Gimmicks are standard enough: a ladder, a fire extinguisher, an endless baker’s dozen of eggs (or is it only one or two?), a spoon to tap them with, a handkerchief, the ubiquitous bowlers of the title. When things really get going, it’s an old-fashioned Chinese Fire Drill of clown schtick by two very talented present-day practitioners. 

The problem seems to be with the hook, not the old vaudeville method of getting a ham offstage. Their original instincts more than half-right, the talented team took their preshow development criticism too much to heart, and have tried a little too hard, as the head to an interview in the program put it, at “turning something into nothing.” 

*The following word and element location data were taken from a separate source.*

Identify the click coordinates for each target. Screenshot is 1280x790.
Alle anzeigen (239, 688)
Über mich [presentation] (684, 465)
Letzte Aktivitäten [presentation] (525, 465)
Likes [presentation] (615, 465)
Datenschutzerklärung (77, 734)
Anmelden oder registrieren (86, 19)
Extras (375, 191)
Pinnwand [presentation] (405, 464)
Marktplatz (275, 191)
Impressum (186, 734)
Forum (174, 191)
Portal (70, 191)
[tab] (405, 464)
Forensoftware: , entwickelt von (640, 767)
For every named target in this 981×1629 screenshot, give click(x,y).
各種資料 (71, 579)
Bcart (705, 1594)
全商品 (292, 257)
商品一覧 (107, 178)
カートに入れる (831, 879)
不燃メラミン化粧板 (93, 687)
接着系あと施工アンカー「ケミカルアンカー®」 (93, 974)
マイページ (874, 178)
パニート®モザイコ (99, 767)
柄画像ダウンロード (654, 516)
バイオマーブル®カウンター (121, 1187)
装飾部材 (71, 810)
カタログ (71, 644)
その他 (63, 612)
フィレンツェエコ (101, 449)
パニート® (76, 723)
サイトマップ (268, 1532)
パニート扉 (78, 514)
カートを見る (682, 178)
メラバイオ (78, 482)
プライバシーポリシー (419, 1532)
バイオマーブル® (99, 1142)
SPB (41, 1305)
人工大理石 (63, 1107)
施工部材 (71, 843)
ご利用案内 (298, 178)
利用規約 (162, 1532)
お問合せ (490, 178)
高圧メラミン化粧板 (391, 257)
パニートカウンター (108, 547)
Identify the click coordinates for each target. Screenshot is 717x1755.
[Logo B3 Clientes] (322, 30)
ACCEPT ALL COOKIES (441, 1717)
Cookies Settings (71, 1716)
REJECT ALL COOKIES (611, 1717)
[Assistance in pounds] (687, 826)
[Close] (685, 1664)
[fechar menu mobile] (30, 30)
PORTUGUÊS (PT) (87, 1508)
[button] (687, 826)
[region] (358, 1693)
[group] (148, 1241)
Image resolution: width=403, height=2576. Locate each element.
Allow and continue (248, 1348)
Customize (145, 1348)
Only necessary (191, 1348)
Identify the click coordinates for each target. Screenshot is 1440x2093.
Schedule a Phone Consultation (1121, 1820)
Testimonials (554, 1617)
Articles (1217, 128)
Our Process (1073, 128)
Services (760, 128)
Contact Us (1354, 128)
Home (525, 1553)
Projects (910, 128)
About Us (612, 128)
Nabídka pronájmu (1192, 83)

That “nothing” is an homage to Absurdism, which the dramaturg’s notes define by dictionary and link to Existentialism. “Theatre of the Absurd,” the term stuck to Beckett’s plays (as well as Ionesco’s and others, like Genet and Adamov), was coined by Martin Esslin of Stanford (also noted) as an English rough equivalent of “Theatre nouveau,” meaning a recycling of older, often surrealist techniques in postwar drama. 

All Wear Bowlers makes reference, or homage, to that, as well as Buster Keaton’s astonishing film, Sherlock, Jr., in their play with onscreen-offscreen (and onstage) movement—very creative technically, but a little bit awkward, like an absurd fish out of water, with its framing device. Buster returned in triumph to performing with baldly unexplanatory clown routines, which were nonetheless full of character—and recently a local troupe, Mugwumpin, improvised a show out of a nervewracking audition for clowns, red noses the only hook in sight. 

Earnest and Wyatt prove a good team, through composite bits, strings of old chestnuts that start to come alive, like a presumably dead (and overly flexible) body, victim of partner’s manslaughter, who revives as rebellious, ukelele-playing ventriloquist dummy, then morphs into a Wray-o-phage King Kong—or bits of playful stage magic with eggs to mouth, guns from frisked spectators. A quick nod to Magritte works well enough, because it’s quick. But Beckett’s pauses weren’t looking back over the shoulder, or at the audience for a response, for recognition. 

Unfortunately, the archness, not the showmanship gets telegraphed. Two Laurels to somebody else’s (the audience’s?) Hardy, the pair are straitjacketed by the conceit of the show from exhibiting the unabashed freedom, the salutary destructiveness that the silent comedians—as well as the Marx Brothers and recent comics like Dick Shawn—launched into, using the theme as a pretext to take off from, even to tear up—not to exhibit for approval. The original Absurdist plays—like Arthur Adamov’s Ping-Pong, maybe the most relentlessly slapstick-y, show how to deploy the old music hall and burlesque routines and poses to achieve, not quote, profundity.